MC$^2$: Monte Carlo Correction for Fast Elliptic PDE Solving

arXiv:2605.09288v1 Announce Type: cross Abstract: Partial differential equation (PDE) solvers underpin scientific computing, but real-world deployment is bounded by compute. Classical Monte Carlo solvers such as Walk-on-Spheres (WoS) are unbiased and geometry-agnostic but are slow. Learned solvers are fast but biased and brittle under distribution shift. We present \textbf{MC$^2$}, a hybrid WoS-Neural Network (WoS-NN) PDE solver that treats a low-budget Monte Carlo solution as a structured estimator of the true field and learns a single-pass neural correction to recover a high-fidelity solution. MC$^2$ matches the accuracy of solutions using over $1000\times$ more Monte Carlo compute, outperforming all evaluated classical, denoising, and neural-operator baselines.

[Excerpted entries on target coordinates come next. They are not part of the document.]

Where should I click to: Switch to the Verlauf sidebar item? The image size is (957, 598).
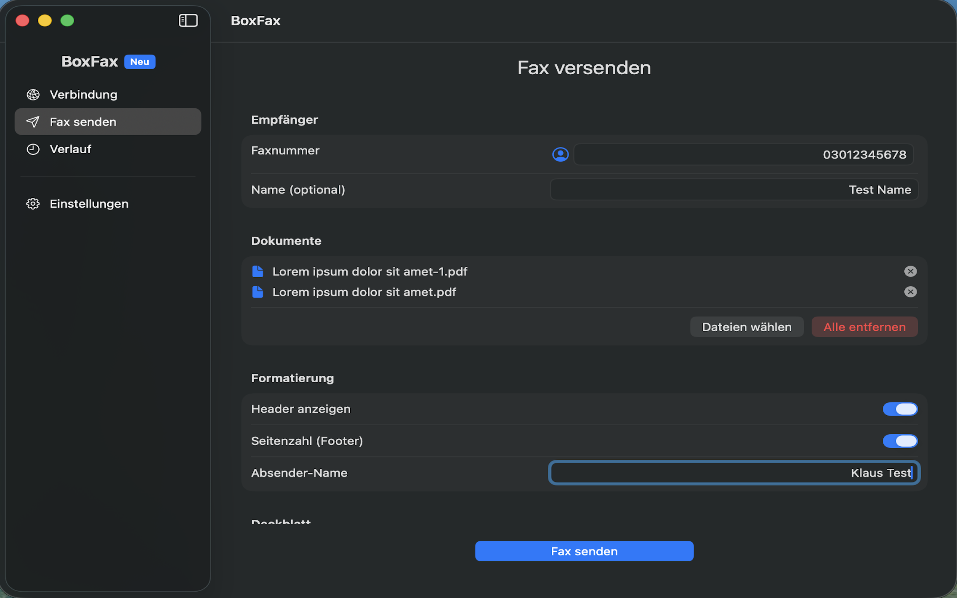click(70, 149)
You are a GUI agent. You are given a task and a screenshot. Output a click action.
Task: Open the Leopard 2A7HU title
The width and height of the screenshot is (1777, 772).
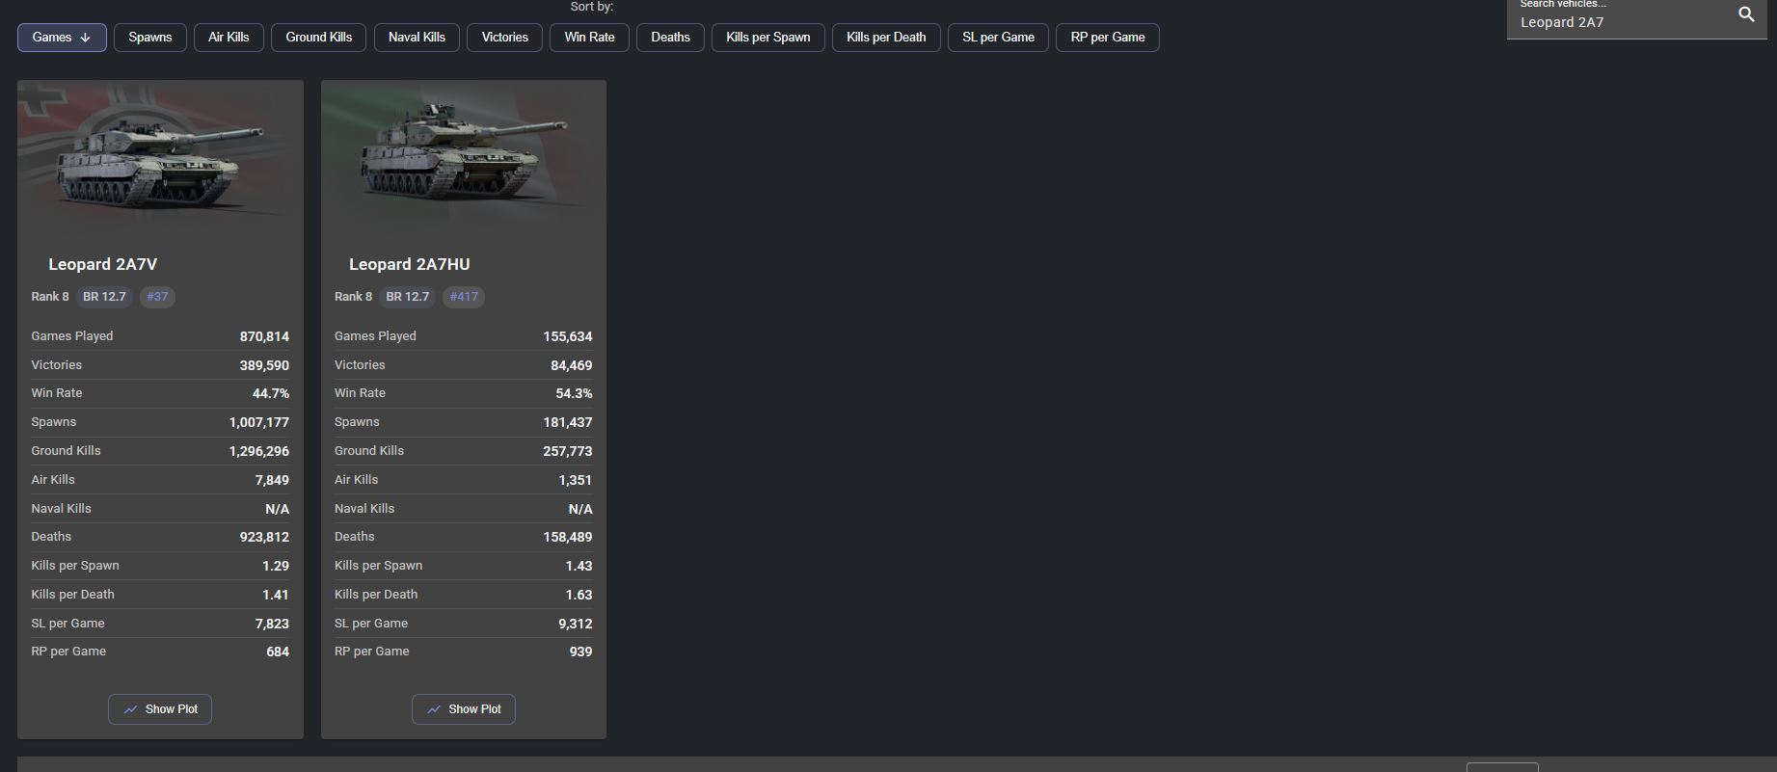pyautogui.click(x=410, y=264)
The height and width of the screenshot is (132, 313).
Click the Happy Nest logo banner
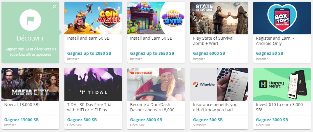coord(282,85)
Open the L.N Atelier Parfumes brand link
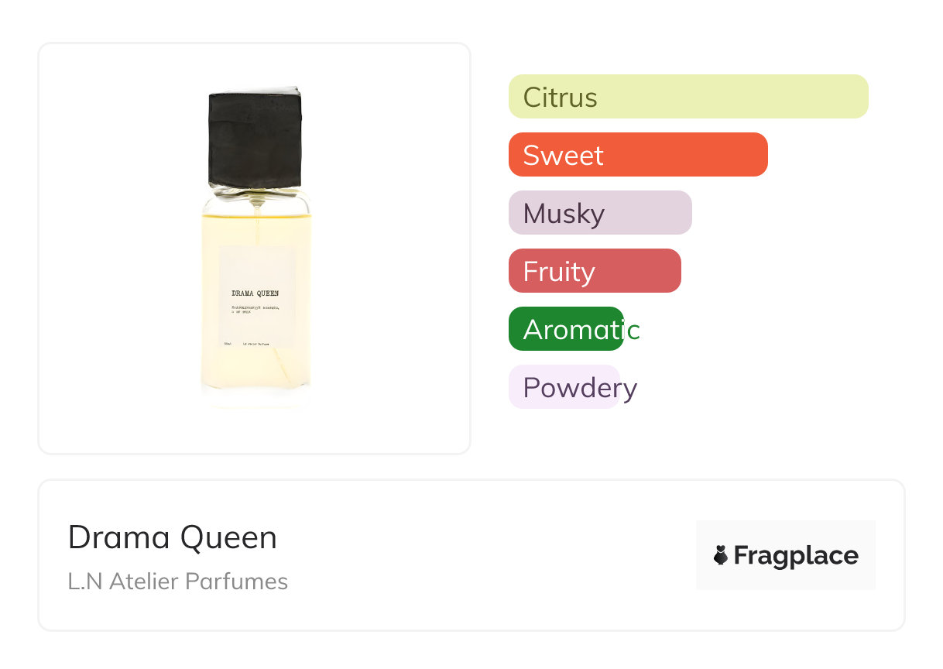 177,582
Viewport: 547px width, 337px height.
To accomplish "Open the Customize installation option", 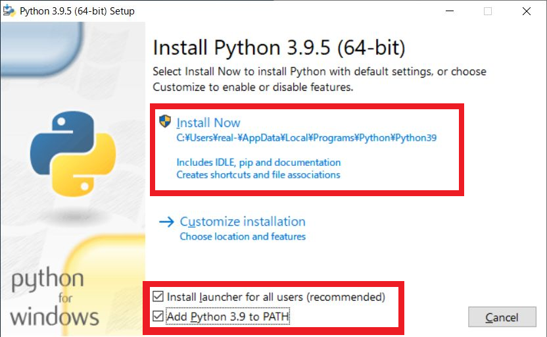I will (x=243, y=221).
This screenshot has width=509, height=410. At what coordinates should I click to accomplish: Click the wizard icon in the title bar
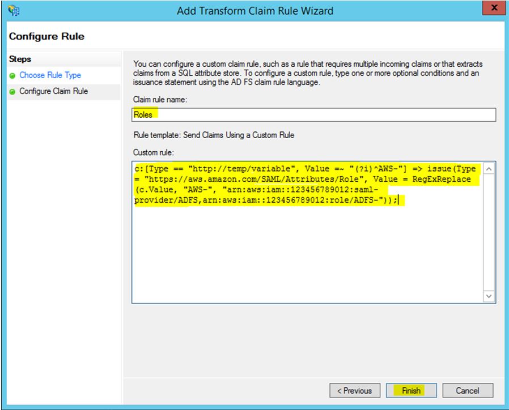15,10
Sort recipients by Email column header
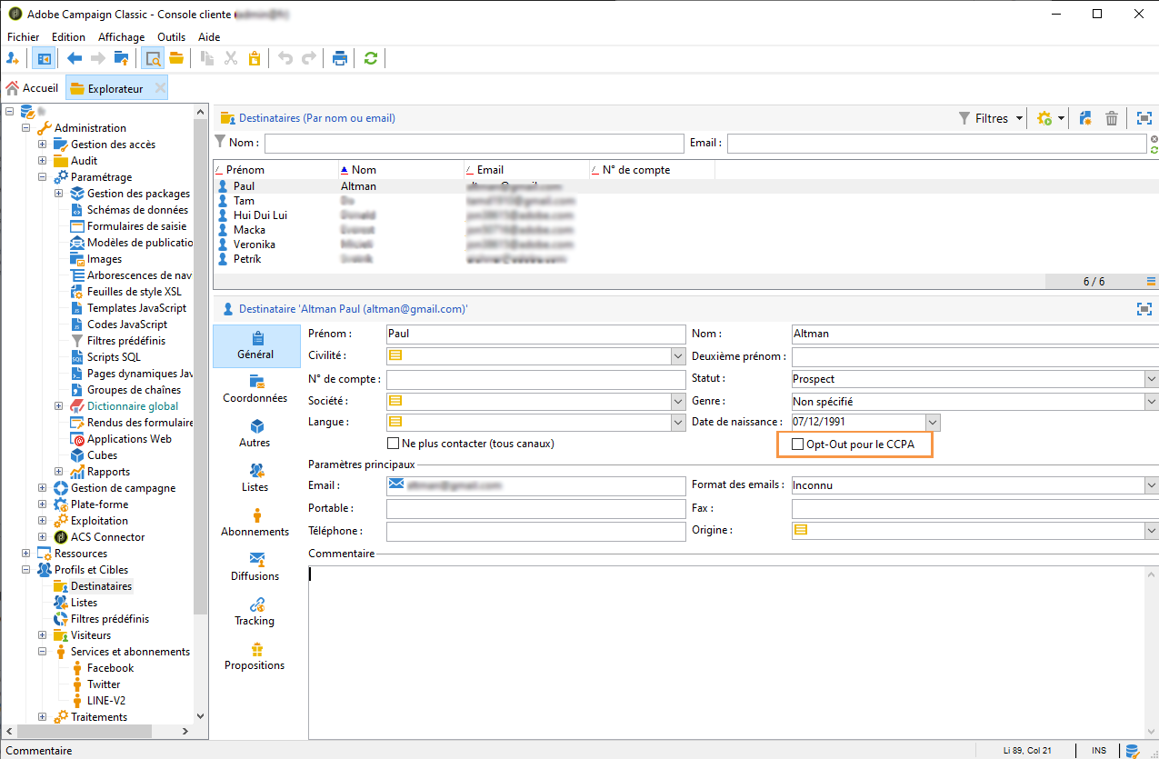Viewport: 1159px width, 759px height. tap(490, 170)
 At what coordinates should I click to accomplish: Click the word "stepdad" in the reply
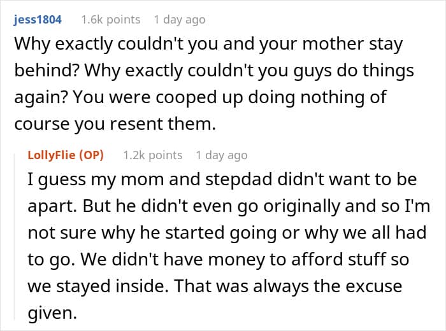(220, 179)
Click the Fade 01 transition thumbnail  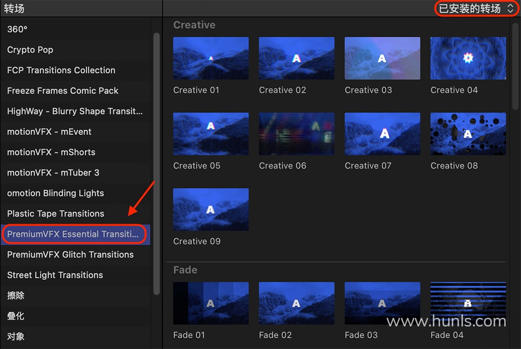[x=210, y=303]

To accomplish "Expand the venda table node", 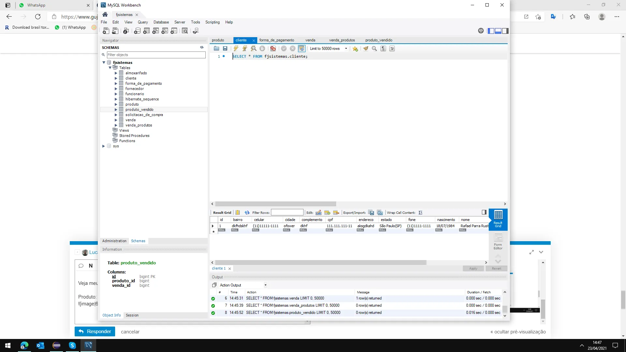I will point(116,120).

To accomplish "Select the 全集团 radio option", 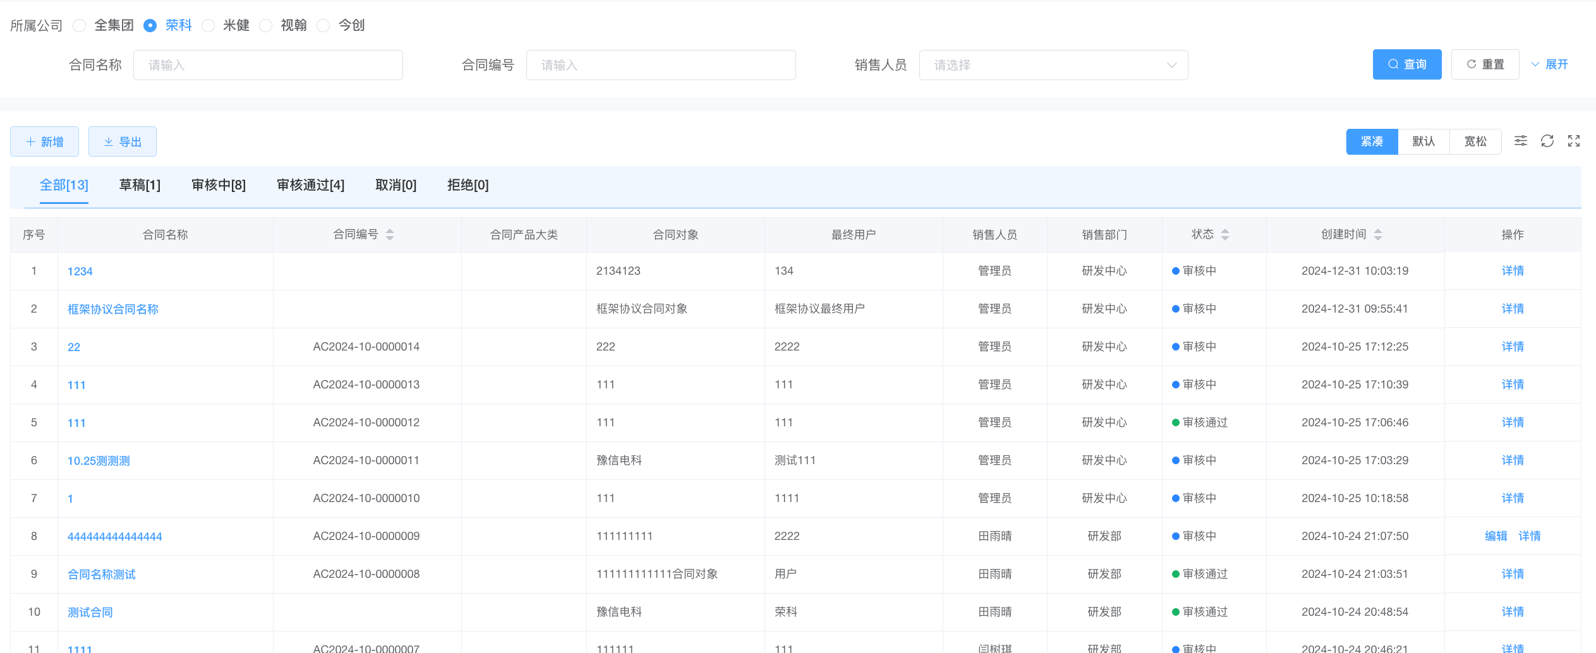I will coord(80,25).
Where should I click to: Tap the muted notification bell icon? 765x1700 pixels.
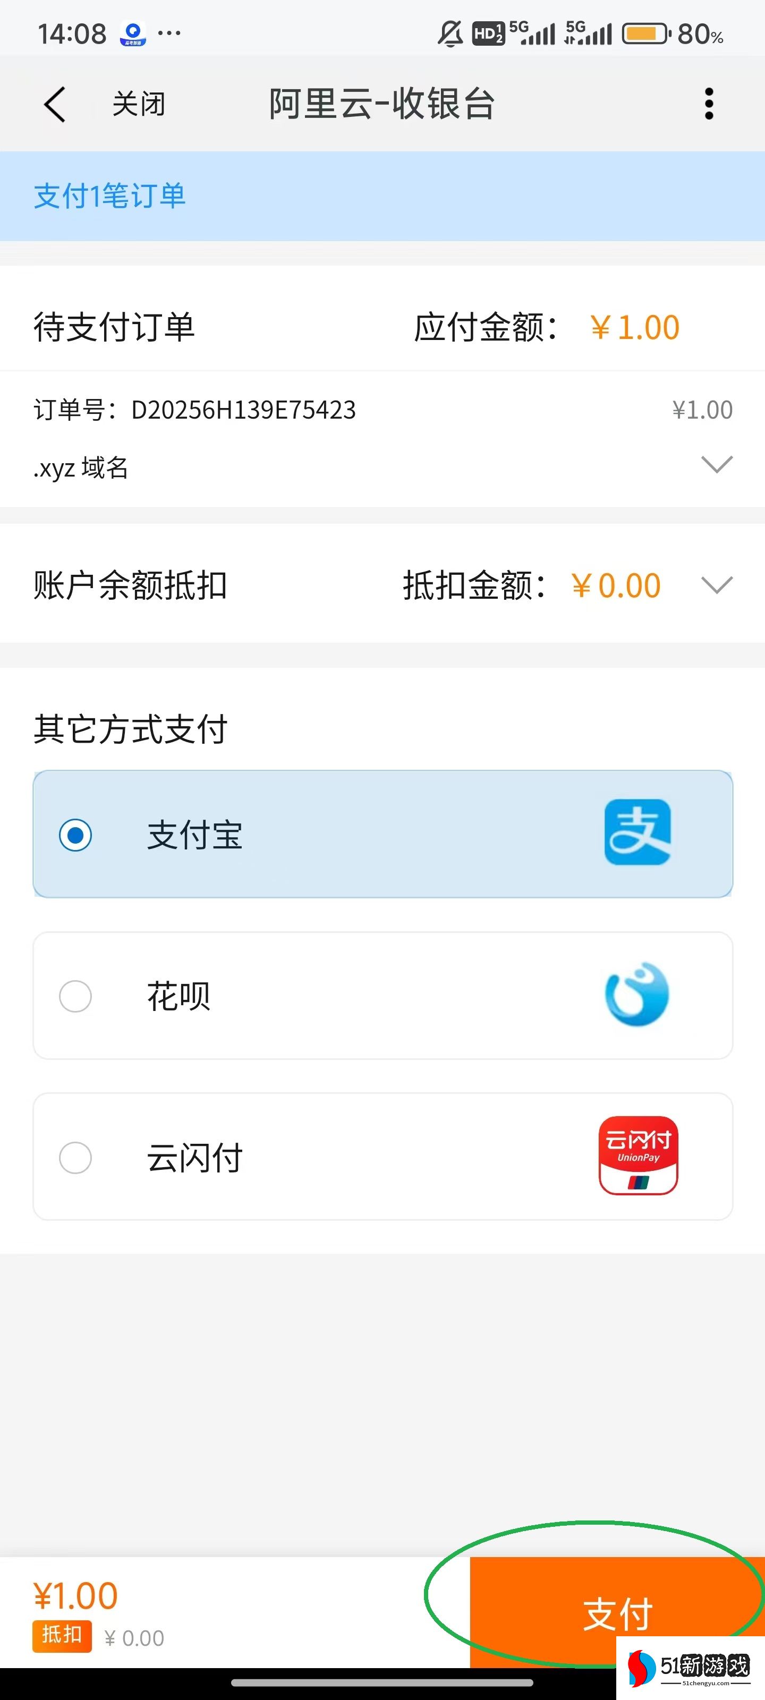pos(450,34)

To enable reproducible study of finite-compute PDE solving, we additionally release \textbf{PDEZoo}, the largest standardized elliptic PDE benchmark to date: 2M PDEs spanning five elliptic families and unlimited geometric compositions, with analytic ground truth and multi-budget Monte Carlo trajectories. Together \textbf{MC$^2$} and \textbf{PDEZoo} (1) empirically establish that finite-sample Monte Carlo error is structured, learnable, and correctable in a single forward pass, (2) show that we can solve PDEs $\sim$\textbf{1000x} faster than with just WoS, and (3) provide the evaluation infrastructure the field has so far lacked.